### The tasks
a – Summarize the passage on Gerhard V of Jülich in two sentences.
b – Update the data entries by replacing "Documents" with "Reports", keeping everything else the same. Leave the pictures out of your answer.
--- START OF Reading passage ---
= Gerhard V of Jülich =

German noble

Gerhard V of Jülich (before 1250 – 29 July 1328), Count of Jülich (1297–1328), was the youngest son of William IV, Count of Jülich and Richardis of Guelders, daughter of Gerard III, Count of Guelders.

Gerhard succeeded his brother Walram as Count of Jülich in 1297. He supported King Adolf in the Battle of Göllheim in 1298, but when Adolf was killed by King Albert I, Gerhard submitted to Albert and was allowed to keep his imperial fief. He helped Albert against the Rhenish electors in 1300, which confirmed his interests with respect to Cologne. Gerhard also won the river duties of Kaiserswerth, Mönchen-Gladbach, Kessel-Grevenbroich, Rheydt, Münstereifel/Bergheim and Müllenark, among others. In 1313, Gerhard supported Ludwig IV in the succession war for the throne of Germany and allowed Ludwig's coronation in Aachen against the will of the Archbishop of Cologne.
--- END OF Reading passage ---
--- START OF Exercise material ---
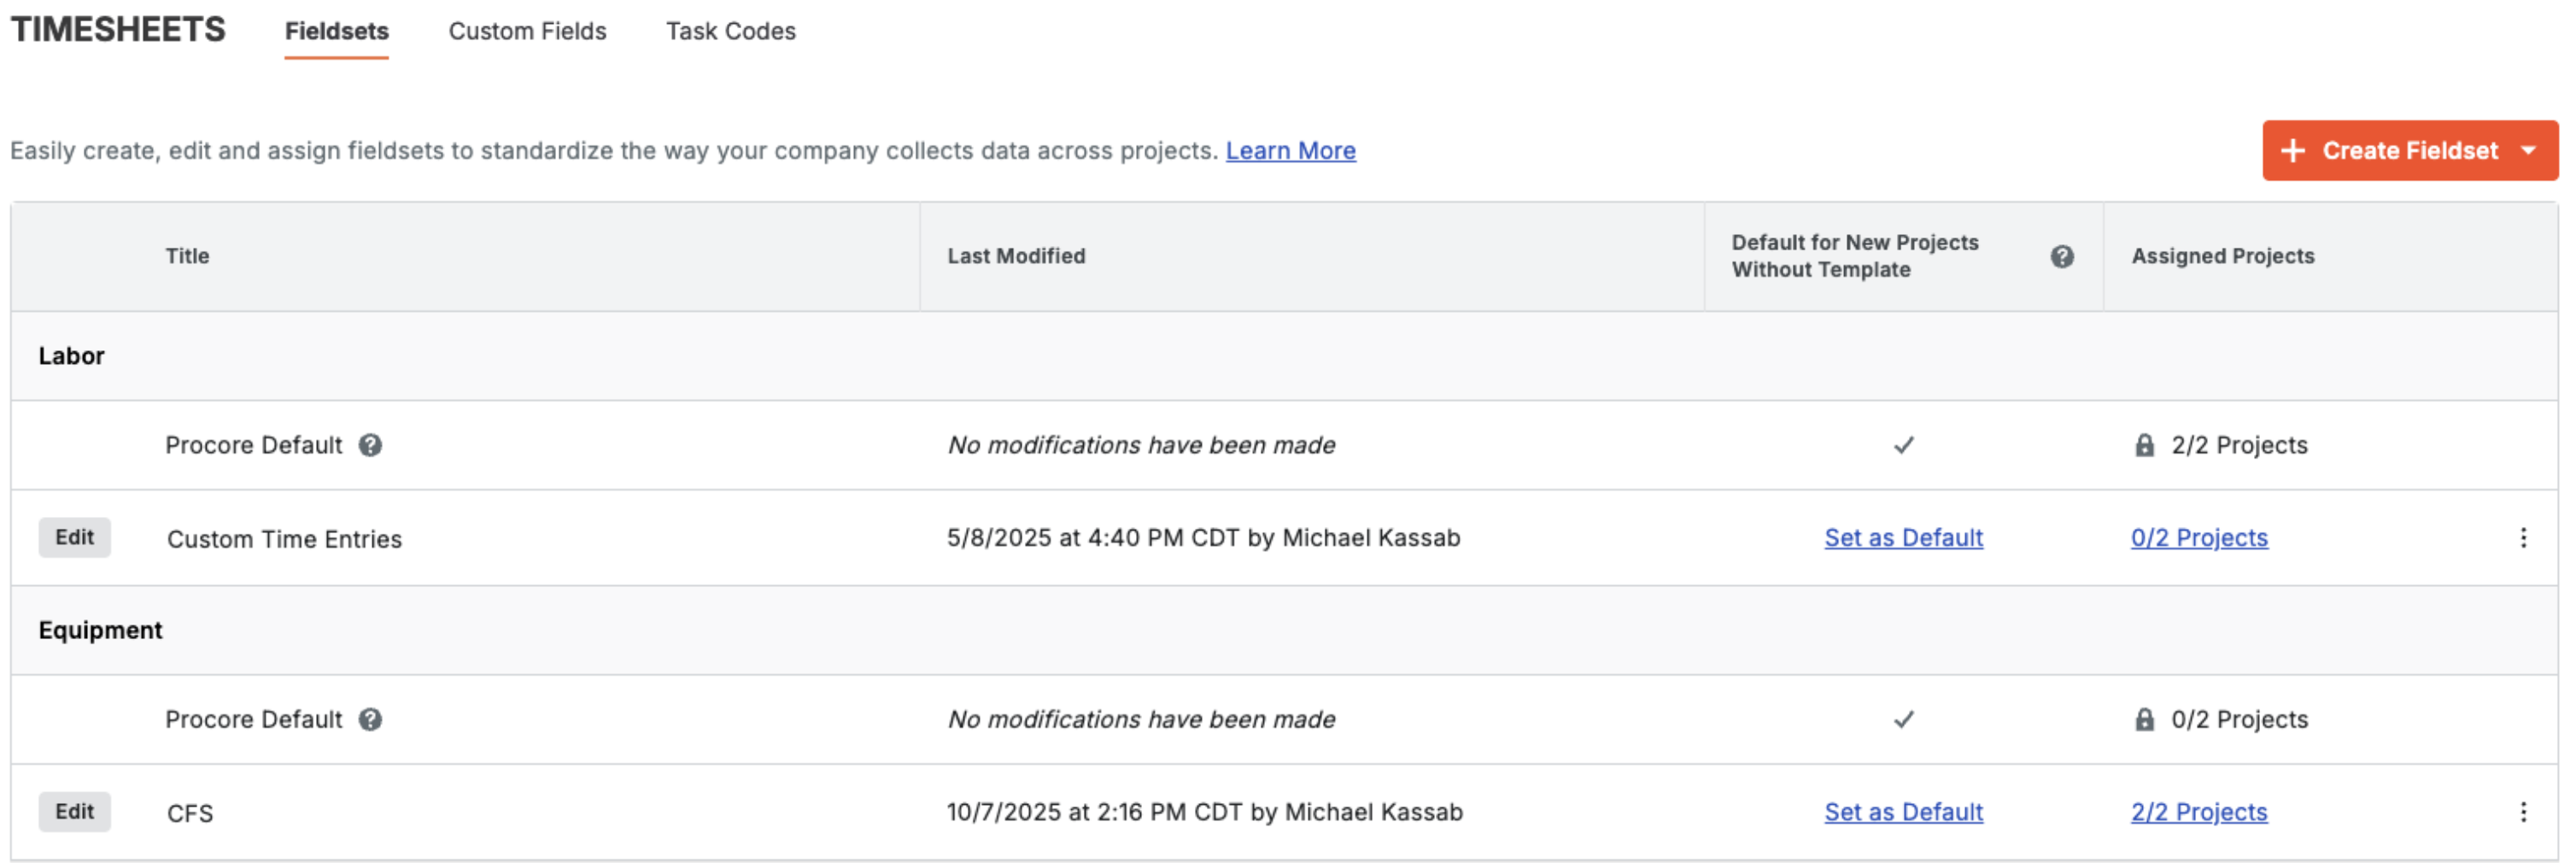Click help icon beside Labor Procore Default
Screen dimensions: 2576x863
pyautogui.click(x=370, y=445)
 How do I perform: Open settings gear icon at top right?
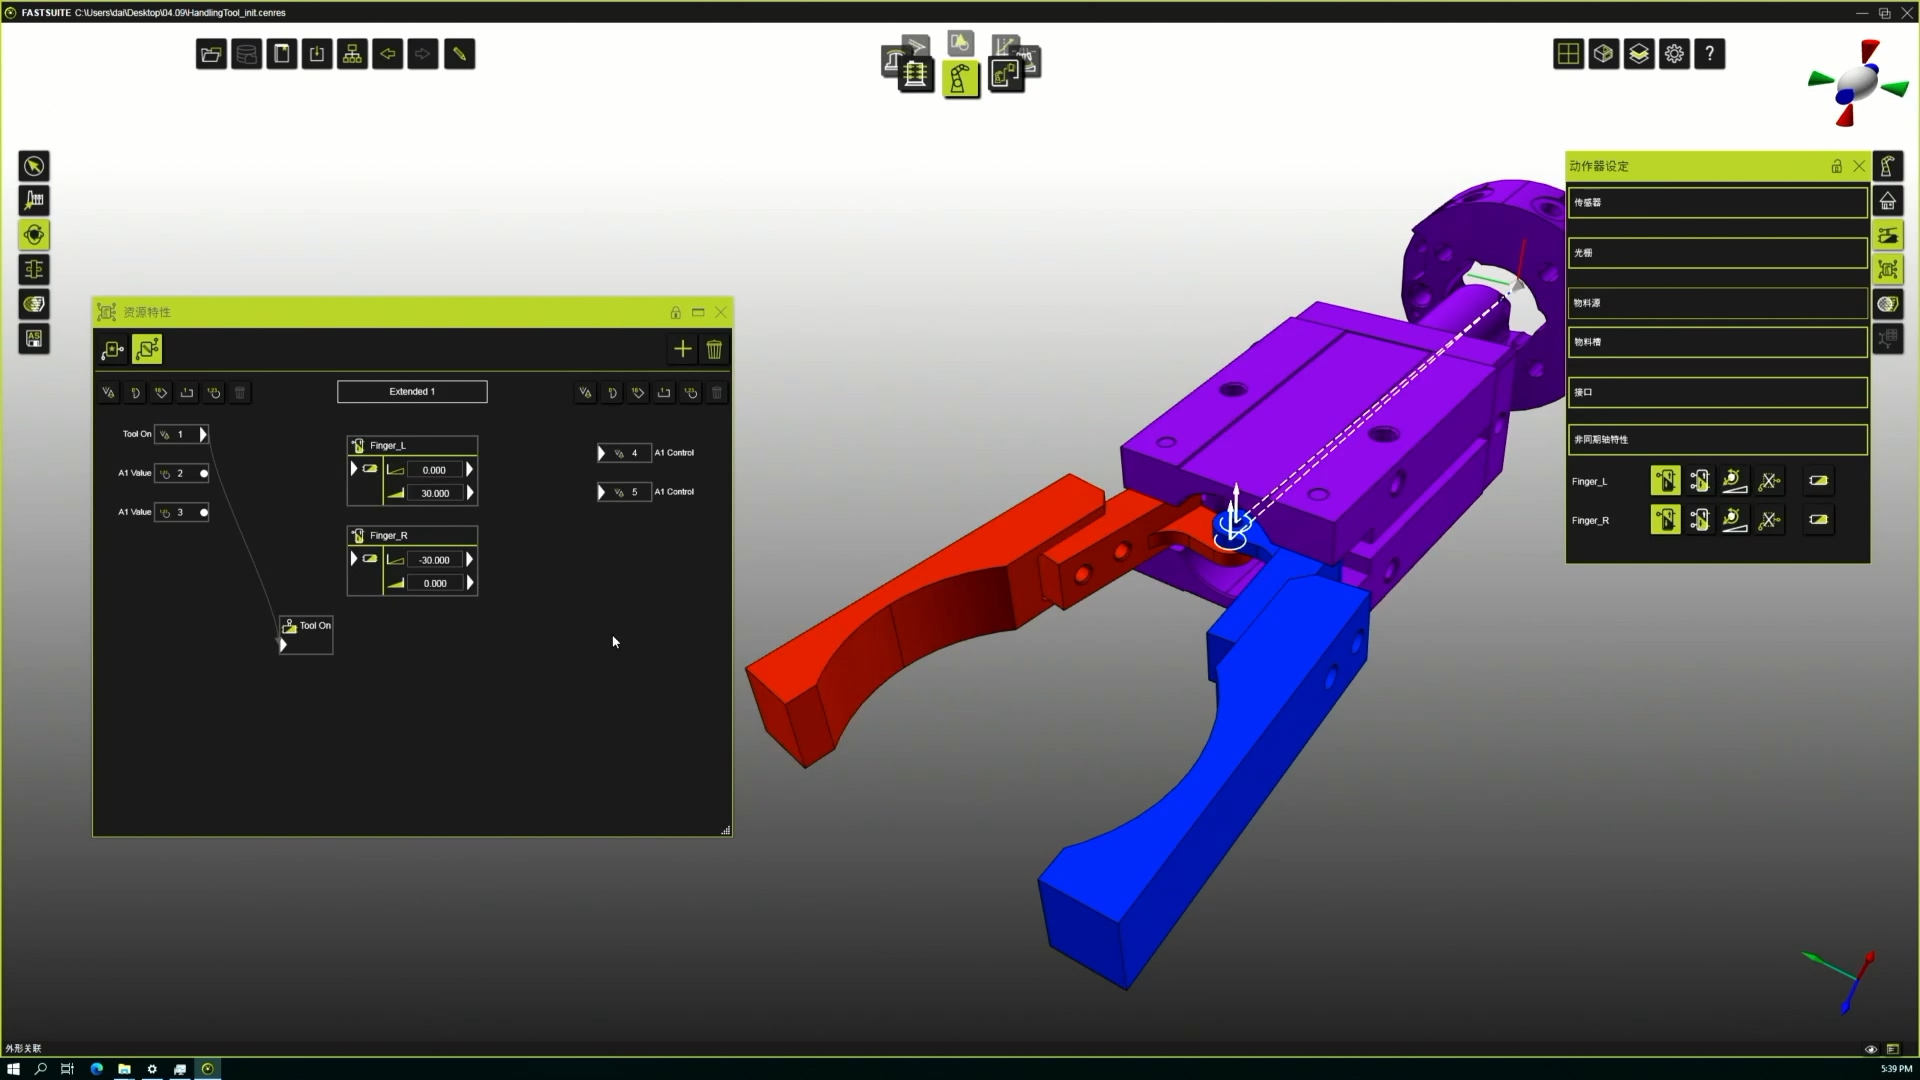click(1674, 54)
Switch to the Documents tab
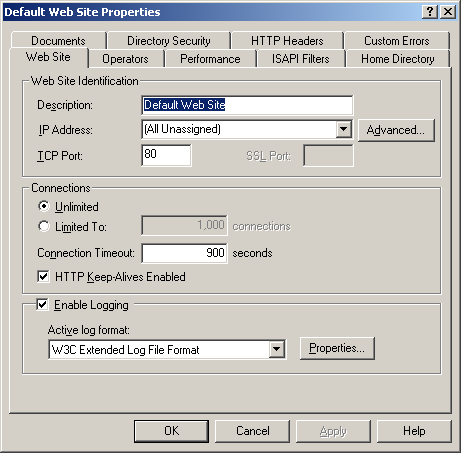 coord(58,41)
--- END OF Exercise material ---
### Per-task answers
a – Gerhard V of Jülich, the youngest son of William IV, Count of Jülich, and Richardis of Guelders, succeeded his brother Walram as Count of Jülich in 1297 and held the title until 1328. He supported King Adolf at Göllheim in 1298, then submitted to Albert I and kept his imperial fief, helped Albert against the Rhenish electors in 1300, won several river duties, and in 1313 backed Ludwig IV, allowing his coronation in Aachen against the will of the Archbishop of Cologne.

b –
Click help icon beside Labor Procore Default
Screen dimensions: 2576x863
pyautogui.click(x=370, y=445)
 How do I perform: Open settings gear icon at top right?
click(1674, 54)
Switch to the Reports tab
 coord(58,41)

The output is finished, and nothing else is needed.